CS68 Lab 3: Inferring the Tree of Life

Due by 11:59pm, Thursday October 23, 2014

The goal of this week's lab is to:

You may work with a partner on this lab. Obtain starting point files using update68 and submit your solutions using handin68.


Practice Problems

We will be doing the following problems in-lab. Given the matrix in your labs/3/input directory titled nj_inclass.dist:

  1. Show whether the matrix is ultrametric
  2. Show whether the matrix is additive
  3. Run the UPGMA algorithm on the distance matrix
  4. Run the neighbor joining algorithm
Neighbor Joining

Neighbor Joining is the most popular distance-based method for inferring tree structures given its ability to handle non-ultrametric data.

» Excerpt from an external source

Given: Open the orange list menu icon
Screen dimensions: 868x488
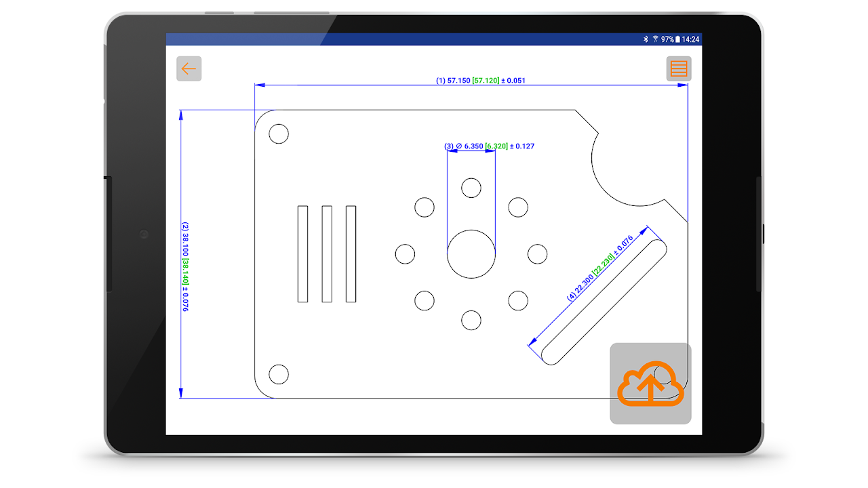Looking at the screenshot, I should click(x=678, y=68).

You will write a program NJTree.py with the following objective:

An example run for your program would be:

$ ./NJTree.py distances
Where distances is the name of the file containing the distance matrix.

Input File Format

Your distance file will contain one line per pairwise distance in the format:

A B d_A,B
where A and B are two different taxa (e.g., genes, organisms) and d_A,B is a positive valued float.

Naming Parent Clusters

To name your clusters, simply merge the names of the two sub-clusters with a hyphen in between, e.g. merging A and B yields a parent cluster A-B. Merging parent cluster A-B with C-D would yield A-B-C-D (the ordering of letters does not matter).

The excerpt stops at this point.